## [GOAL OF THE EXERCISE]
At the line containing "Open the Select Data menu", begin an exact copy, and continue through the last line of the entries below. Leave out any pictures.

[Saved entries]
┏━━
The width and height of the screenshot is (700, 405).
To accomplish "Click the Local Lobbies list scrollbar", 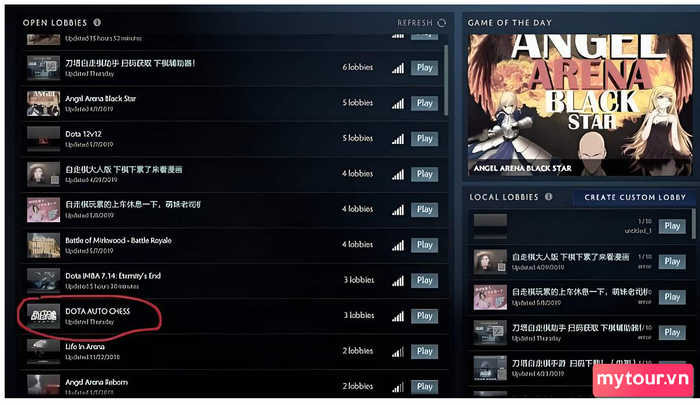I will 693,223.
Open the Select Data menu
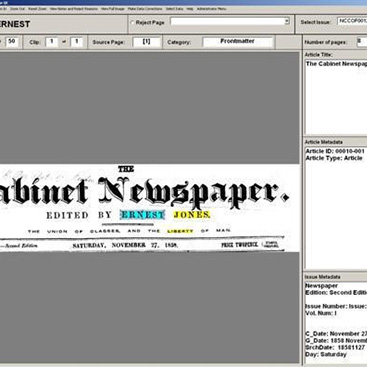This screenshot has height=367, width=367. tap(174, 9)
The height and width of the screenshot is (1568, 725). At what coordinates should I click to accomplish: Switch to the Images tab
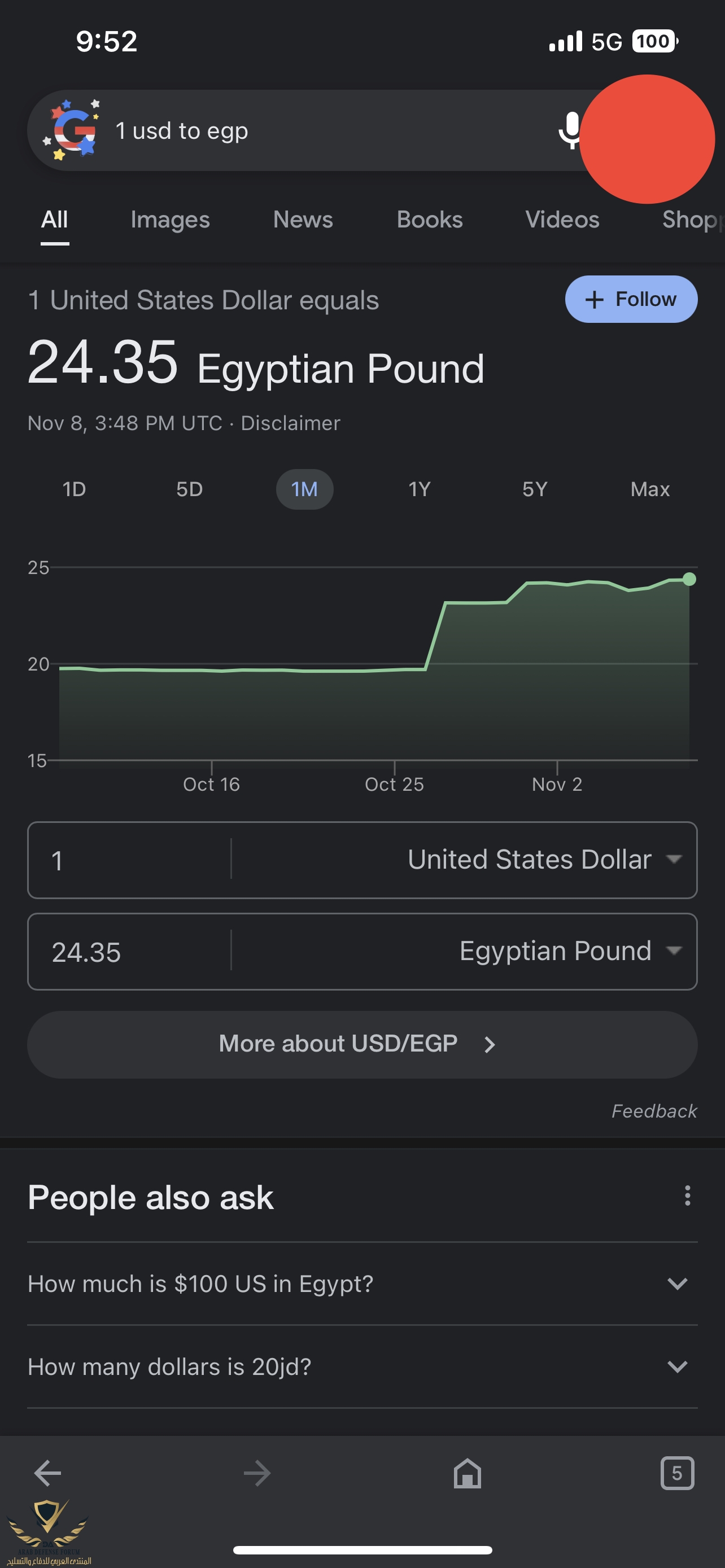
┗━━
## [RESPONSE AREA]
Open the Select Data menu
This screenshot has height=367, width=367. tap(174, 9)
The height and width of the screenshot is (1568, 725). At what coordinates should I click to accomplish: Switch to the Images tab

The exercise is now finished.